_Text block:_
• • • • •

As generally described herein, the hull 32 can be manufactured separately from the truss 34. Due to the large size of the combined structure of truss spar hull platform, comparable to a 70-story building high and 15-story building wide, the truss 34 could be made at a separate fabrication yard from the hull 32, and brought to the hull 32 for coupling. It is envisioned that the coupling occurs when the two sections are disposed horizontally due to the platform size. Further, the coupling is envisioned to occur when the two sections are floating in a quay or other calm water area nearby to the fabrication yard. Generally, a portion of each cross-section of the truss 34 and hull 32 will be disposed below a water level 8 with a majority of each cross-section disposed above the water level 8.

The disclosure provides an innovative system and method of coupling the truss 34 with the hull 32 without requiring intricate alignment between multiple, legs, bracing, and other components. Further, the innovative system and method does not require underwater welding nor sealing around members to evacuate the water within the sealed volume for welding under dry conditions but below a water surface. The skirt tank 42 is able to provide buoyancy to the truss and yet be coupled permanently to the hull 32 and form a structural portion of the truss 34 with the legs 50 and bracing 52. The skirt tank 42 can be open to allow risers, umbilicals, and other components to be placed therethrough from the hull down through the lower portion of the truss when deployed.

FIG. 3 is a lower end schematic view of a lower deck of the skirt tank of the truss. A portion of the skirt tank 42 and a leg 50A is disposed above the water level 8 and a portion of the skirt tank 42 and a leg 50B is disposed below the water level.

The lower deck 48 generally includes a lower deck plate 60 with a center well opening 58 disposed therethrough. The lower deck 48 can include other structural members as required to support the plate 60 and other components. The center well opening 58 includes a first edge 62 and second edge 64. In the orientation shown in FIG. 3, the first edge 62 is closest to the water level 8. The first edge 62 is designed to be above the water level 8 when the truss 34 is horizontally disposed to keep water from flowing into the skirt tank 42 and flooding the skirt tank. As will be described regarding FIGS. 5-7, the orientation of the skirt tank 42 and first edge 62 is changed by rotating the hull and truss. In at least one embodiment, the hull and truss are rotated 180° so that the second edge 64 is disposed downwardly adjacent the water level 8 and the first edge 62 is upwardly disposed to where the second edge 64 is currently shown located in FIG. 3. Similar to the first edge 62, the second edge 64 is designed to be at an elevation above the water 8 so that the skirt tank 42 is not flooded when the coupling between the skirt tank 42 and the hull 32 occurs.

• • • • •

_Stated problem A:_ Reproduce the records without changes, from the line containing "You are a computer-use" through the end of the records, both ends included.

_Data entries:_
• • • • •

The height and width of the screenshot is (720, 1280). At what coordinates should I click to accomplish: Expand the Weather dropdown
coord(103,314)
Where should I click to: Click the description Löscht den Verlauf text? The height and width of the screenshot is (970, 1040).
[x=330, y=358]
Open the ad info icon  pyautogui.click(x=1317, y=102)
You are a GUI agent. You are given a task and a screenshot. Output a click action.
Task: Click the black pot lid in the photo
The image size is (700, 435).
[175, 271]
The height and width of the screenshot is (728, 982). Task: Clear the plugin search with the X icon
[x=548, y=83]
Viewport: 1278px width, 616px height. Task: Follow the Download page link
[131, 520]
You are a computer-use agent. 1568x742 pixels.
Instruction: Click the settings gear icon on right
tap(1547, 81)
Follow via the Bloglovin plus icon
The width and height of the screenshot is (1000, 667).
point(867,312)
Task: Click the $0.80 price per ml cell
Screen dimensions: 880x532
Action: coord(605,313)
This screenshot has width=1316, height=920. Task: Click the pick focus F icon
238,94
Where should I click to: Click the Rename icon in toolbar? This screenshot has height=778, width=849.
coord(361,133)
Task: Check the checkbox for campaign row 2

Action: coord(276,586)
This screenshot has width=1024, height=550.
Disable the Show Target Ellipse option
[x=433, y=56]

• • • • •

_Stated problem B:_ Recast the paragraph of the truss-and-hull coupling passage that begins "The disclosure provides an innovative system" as a short bulleted list, keeping its main facts.

_Response A:_
You are a computer-use agent. 1568x742 pixels.
Instruction: Click the settings gear icon on right
tap(1547, 81)
Follow via the Bloglovin plus icon
The width and height of the screenshot is (1000, 667).
point(867,312)
Task: Click the $0.80 price per ml cell
Screen dimensions: 880x532
Action: coord(605,313)
This screenshot has width=1316, height=920. Task: Click the pick focus F icon
238,94
Where should I click to: Click the Rename icon in toolbar? This screenshot has height=778, width=849.
coord(361,133)
Task: Check the checkbox for campaign row 2

Action: coord(276,586)
This screenshot has width=1024, height=550.
Disable the Show Target Ellipse option
[x=433, y=56]

_Response B:_
- The truss 34 is coupled to the hull 32 without intricate alignment of multiple legs, bracing, and other components.
- No underwater welding is needed. Members also don't need sealing to evacuate water so welding can happen in dry conditions below the water surface.
- The skirt tank 42 provides buoyancy to the truss. It is permanently coupled to the hull 32 and, with the legs 50 and bracing 52, forms a structural portion of the truss 34.
- The skirt tank 42 can be open, so risers, umbilicals, and other components can pass from the hull down through the lower portion of the truss when deployed.